* Work to complete
1/ Please echo back the entire answer on detecting audio abnormalities, word for word.
2/ Duplicate the portion of the listing that opens with the line containing "Click the wrench icon for 运维中心" and closes with the line containing "pyautogui.click(x=119, y=517)". Include both of those lines and nothing else.

How can I detect these audio abnormalities?

Question 1

I do not think there is an out of the box solution to find the disturbances, but here is one (non standard) way of tackling the problem. Using this, I could find most intervals and I only got a small number of false positives, but the algorithm could certainly use some fine tuning.

My idea is to find the start and end point of the deviating samples. The first step should be to make these points stand out more clearly. This can be done by taking the logarithm of the data and taking the differences between consecutive values.

In MATLAB I load the data (in this example I use dirty-sample-other.wav)

y1 = wavread('dirty-sample-pictured.wav');
y2 = wavread('dirty-sample-other.wav');
y3 = wavread('clean-highfreq.wav');

data = y2;

and use the following code:

logdata = log(1+data);
difflogdata = diff(logdata);

So instead of this plot of the original data:

original data

we get:

diff-log-data

where the intervals we are looking for stand out as a positive and negative spike. For example zooming in on the largest positive value in the plot of logarithm differences we get the following two figures. One for the original data:

Original data zoomed

and one for the difference of logarithms:

Diff-log-data zoomed

This plot could help with finding the areas manually but ideally we want to find them using an algorithm. The way I did this was to take a moving window of size 6, computing the mean value of the window (of all points except the minimum value), and compare this to the maximum value. If the maximum point is the only point that is above the mean value and at least twice as large as the mean it is counted as a positive extreme value.

I then used a threshold of counts, at least half of the windows moving over the value should detect it as an extreme value in order for it to be accepted.

Multiplying all points with (-1) this algorithm is then run again to detect the minimum values.

* Dataset excerpts
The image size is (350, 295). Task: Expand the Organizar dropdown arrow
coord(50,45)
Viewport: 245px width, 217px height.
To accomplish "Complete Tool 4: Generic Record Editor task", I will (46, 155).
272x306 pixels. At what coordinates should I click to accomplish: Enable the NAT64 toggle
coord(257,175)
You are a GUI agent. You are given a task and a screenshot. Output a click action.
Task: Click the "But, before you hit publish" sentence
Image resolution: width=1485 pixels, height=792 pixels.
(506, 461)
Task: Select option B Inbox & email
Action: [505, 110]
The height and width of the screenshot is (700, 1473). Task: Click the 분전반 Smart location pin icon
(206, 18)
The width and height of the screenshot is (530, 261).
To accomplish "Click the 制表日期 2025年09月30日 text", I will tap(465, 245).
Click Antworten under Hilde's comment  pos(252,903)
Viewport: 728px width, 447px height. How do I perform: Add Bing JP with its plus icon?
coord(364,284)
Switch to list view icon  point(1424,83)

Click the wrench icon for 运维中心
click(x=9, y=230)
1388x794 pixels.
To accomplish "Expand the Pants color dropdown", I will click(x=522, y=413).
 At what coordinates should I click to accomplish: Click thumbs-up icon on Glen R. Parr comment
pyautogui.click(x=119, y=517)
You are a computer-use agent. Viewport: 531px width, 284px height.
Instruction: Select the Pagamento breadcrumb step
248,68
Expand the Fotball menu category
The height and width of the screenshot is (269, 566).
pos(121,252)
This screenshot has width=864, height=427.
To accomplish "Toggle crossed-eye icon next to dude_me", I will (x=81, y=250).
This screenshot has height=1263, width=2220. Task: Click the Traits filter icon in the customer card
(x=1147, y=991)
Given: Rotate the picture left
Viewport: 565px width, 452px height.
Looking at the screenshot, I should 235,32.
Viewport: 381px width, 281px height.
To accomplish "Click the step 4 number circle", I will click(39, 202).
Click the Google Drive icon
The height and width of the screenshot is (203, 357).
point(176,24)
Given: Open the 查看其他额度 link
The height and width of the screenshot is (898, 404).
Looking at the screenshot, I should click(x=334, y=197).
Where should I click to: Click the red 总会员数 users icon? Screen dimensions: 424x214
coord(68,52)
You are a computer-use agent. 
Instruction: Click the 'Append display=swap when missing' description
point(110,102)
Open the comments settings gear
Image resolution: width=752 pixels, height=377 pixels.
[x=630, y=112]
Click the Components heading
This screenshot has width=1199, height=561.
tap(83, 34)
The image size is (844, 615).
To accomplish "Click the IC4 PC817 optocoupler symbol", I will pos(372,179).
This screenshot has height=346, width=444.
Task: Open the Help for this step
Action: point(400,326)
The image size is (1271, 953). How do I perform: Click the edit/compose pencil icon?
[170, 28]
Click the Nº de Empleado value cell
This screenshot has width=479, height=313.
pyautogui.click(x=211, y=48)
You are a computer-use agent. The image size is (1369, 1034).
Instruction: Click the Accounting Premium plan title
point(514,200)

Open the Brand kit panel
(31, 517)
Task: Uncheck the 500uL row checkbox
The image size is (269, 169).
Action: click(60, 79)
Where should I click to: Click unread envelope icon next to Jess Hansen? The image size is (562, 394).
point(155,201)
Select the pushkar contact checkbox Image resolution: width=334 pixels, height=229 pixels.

* Task responses
1/
How can I detect these audio abnormalities?

Question 1

I do not think there is an out of the box solution to find the disturbances, but here is one (non standard) way of tackling the problem. Using this, I could find most intervals and I only got a small number of false positives, but the algorithm could certainly use some fine tuning.

My idea is to find the start and end point of the deviating samples. The first step should be to make these points stand out more clearly. This can be done by taking the logarithm of the data and taking the differences between consecutive values.

In MATLAB I load the data (in this example I use dirty-sample-other.wav)

y1 = wavread('dirty-sample-pictured.wav');
y2 = wavread('dirty-sample-other.wav');
y3 = wavread('clean-highfreq.wav');

data = y2;

and use the following code:

logdata = log(1+data);
difflogdata = diff(logdata);

So instead of this plot of the original data:

original data

we get:

diff-log-data

where the intervals we are looking for stand out as a positive and negative spike. For example zooming in on the largest positive value in the plot of logarithm differences we get the following two figures. One for the original data:

Original data zoomed

and one for the difference of logarithms:

Diff-log-data zoomed

This plot could help with finding the areas manually but ideally we want to find them using an algorithm. The way I did this was to take a moving window of size 6, computing the mean value of the window (of all points except the minimum value), and compare this to the maximum value. If the maximum point is the only point that is above the mean value and at least twice as large as the mean it is counted as a positive extreme value.

I then used a threshold of counts, at least half of the windows moving over the value should detect it as an extreme value in order for it to be accepted.

Multiplying all points with (-1) this algorithm is then run again to detect the minimum values.

2/
Click the wrench icon for 运维中心
click(x=9, y=230)
1388x794 pixels.
To accomplish "Expand the Pants color dropdown", I will click(x=522, y=413).
 At what coordinates should I click to accomplish: Click thumbs-up icon on Glen R. Parr comment
pyautogui.click(x=119, y=517)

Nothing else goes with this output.